É uma batalha que comove os céus e a terra. O
nosso problema é que muitas vezes não estamos
conscientes de que estamos em uma batalha. E isso também
é obra de Satanás.
O
princípio que governa tudo é a Cruz
Quando
os judeus retornam para restaurar a cidade e a casa de Deus,
e reedificar a partir das ruínas, devia partir do zero.
Em relação a isto, vamos ver alguns princípios
básicos.
Para
chegar ao ministério de todos os santos temos que percorrer
certo caminho. A obra de Deus não é algo que nós
podemos organizar e fazê-la andar. Não é
uma máquina que podemos pôr para funcionar em qualquer
momento. O ministério de todos os santos é o resultado
de uma obra que só Deus pode fazer. Não é
que vamos pôr os irmãos para funcionar e para trabalhar,
como se fosse algo que podemos fazer por nós. Este é
um ponto fundamental.
"Então
se levantaram Jesuá filho do Josadaque e seus irmãos
os sacerdotes, e Zorobabel filho de Salatiel e seus irmãos,
e edificaram o altar do Deus de Israel, para oferecer sobre
ele holocaustos, como está escrito na lei do Moisés
varão de Deus" (Esdras 3:2).
A
primeira coisa que os retornados tornaram a colocar foi o altar.
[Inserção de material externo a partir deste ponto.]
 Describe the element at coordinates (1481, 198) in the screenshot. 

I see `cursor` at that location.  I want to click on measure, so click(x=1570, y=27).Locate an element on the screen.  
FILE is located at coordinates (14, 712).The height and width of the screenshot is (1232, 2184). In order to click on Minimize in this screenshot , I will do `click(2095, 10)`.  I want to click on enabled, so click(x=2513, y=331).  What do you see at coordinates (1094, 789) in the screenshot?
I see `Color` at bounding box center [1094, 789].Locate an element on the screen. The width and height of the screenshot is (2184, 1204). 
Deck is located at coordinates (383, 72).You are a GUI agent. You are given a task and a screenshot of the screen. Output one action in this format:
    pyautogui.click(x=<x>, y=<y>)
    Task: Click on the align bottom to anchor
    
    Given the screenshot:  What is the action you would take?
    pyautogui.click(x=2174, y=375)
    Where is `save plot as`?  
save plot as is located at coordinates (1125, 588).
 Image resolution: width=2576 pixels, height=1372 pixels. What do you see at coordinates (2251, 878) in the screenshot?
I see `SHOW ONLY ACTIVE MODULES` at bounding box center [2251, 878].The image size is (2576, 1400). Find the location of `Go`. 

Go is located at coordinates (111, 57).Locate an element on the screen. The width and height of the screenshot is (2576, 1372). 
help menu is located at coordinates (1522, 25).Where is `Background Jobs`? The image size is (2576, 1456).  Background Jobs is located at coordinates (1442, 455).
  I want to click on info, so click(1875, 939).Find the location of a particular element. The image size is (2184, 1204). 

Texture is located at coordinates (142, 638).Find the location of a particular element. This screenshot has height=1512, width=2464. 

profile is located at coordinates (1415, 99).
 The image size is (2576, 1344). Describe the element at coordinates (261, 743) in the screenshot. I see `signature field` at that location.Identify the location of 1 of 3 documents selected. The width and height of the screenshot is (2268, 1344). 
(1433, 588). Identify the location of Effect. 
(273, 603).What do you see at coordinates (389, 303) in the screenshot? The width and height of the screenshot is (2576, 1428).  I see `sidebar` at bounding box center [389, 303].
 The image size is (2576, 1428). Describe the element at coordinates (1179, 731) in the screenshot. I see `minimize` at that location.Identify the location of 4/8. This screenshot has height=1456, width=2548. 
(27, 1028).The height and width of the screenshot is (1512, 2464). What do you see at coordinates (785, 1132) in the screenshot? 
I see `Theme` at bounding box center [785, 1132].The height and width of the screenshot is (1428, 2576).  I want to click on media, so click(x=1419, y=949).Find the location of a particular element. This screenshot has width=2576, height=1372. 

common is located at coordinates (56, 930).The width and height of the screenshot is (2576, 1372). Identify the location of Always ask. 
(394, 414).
Porque a primeira coisa que se coloca é precisamente
aquilo que vai governar toda a obra de restauração
e reedificação.
O
que é o altar? Vamos ver: "E colocaram o altar sobre
a sua base, porque tinham medo dos povos das terras, e ofereceram
sobre ele holocaustos ao Senhor, holocaustos pela manhã
e pela tarde" (3:3).
Observe
duas coisas: Em primeiro lugar, diz que o altar foi reedificado
para oferecer holocaustos pela manhã e pela tarde; e
em segundo lugar, porque tinham medo dos povos das terras. Esses
povos representam os poderes espirituais que são inimigos
do povo de Deus, e que constantemente, ao longo dos livros de
Esdras e Neemias, tentam estorvar e impedir que a casa de Deus
seja reedificada.
Este
altar que é mencionado aqui primeiro é o altar
que estava fora do santuário, onde os sacerdotes ofereciam
sacrifícios e holocaustos. E este altar representa a
cruz. Portanto, o princípio que governa a reedificação
e a recuperação de tudo, da parte de Deus, é
a cruz. Sem a obra da cruz não se pode recuperar nada.
Para
que a igreja do Senhor seja recuperada e restaurada para o modelo
de Deus que é o Senhor Jesus Cristo, requer-se a obra
da cruz, não só no princípio, mas também
durante todo o caminho e até o seu final. Eles levantaram
o altar para oferecer holocaustos pela manhã e a tarde;
quer dizer, a obra da cruz deve estar governando permanentemente
todo o processo de reedificação.
Por
que primeiro a cruz? O que significa a cruz? Ela tem dois grandes
aspectos. Primeiro, a cruz tem uma dimensão particular,
aplicada a cada um de nós em diferentes formas. Mas também
a cruz tem uma dimensão corporativa e coletiva.
Agora
nos interessa ver esta dimensão coletiva da cruz. "Porque
ele é a nossa paz, que de ambos os povos fez um, derrubando
a parede de separação que estava no meio, abolindo
em sua carne as inimizades, a lei dos mandamentos expressos
em ordenanças, para criar em si mesmo dos dois um só
e novo homem, fazendo a paz, e mediante a cruz reconciliar com
Deus a ambos em um só corpo, matando nela as inimizades"
(V. 14-16).
Irmãos
amados, o que Deus criou na cruz de Cristo? No aspecto negativo,
como nos diz Romanos, o nosso velho homem -particular, individual-,
esse pecador que eu era e você foi crucificado junto com
ele. Esse é o aspecto individual. Mas logo depois disso
há outro aspecto: Não só você e eu
fomos crucificados junto com ele, mas também, quando
o Senhor morreu sobre a cruz, Deus fez de todos nós,
nele, sobre a cruz, "...um só e novo homem".
Assim
que a igreja, como corpo de Cristo, foi criada sobre a cruz.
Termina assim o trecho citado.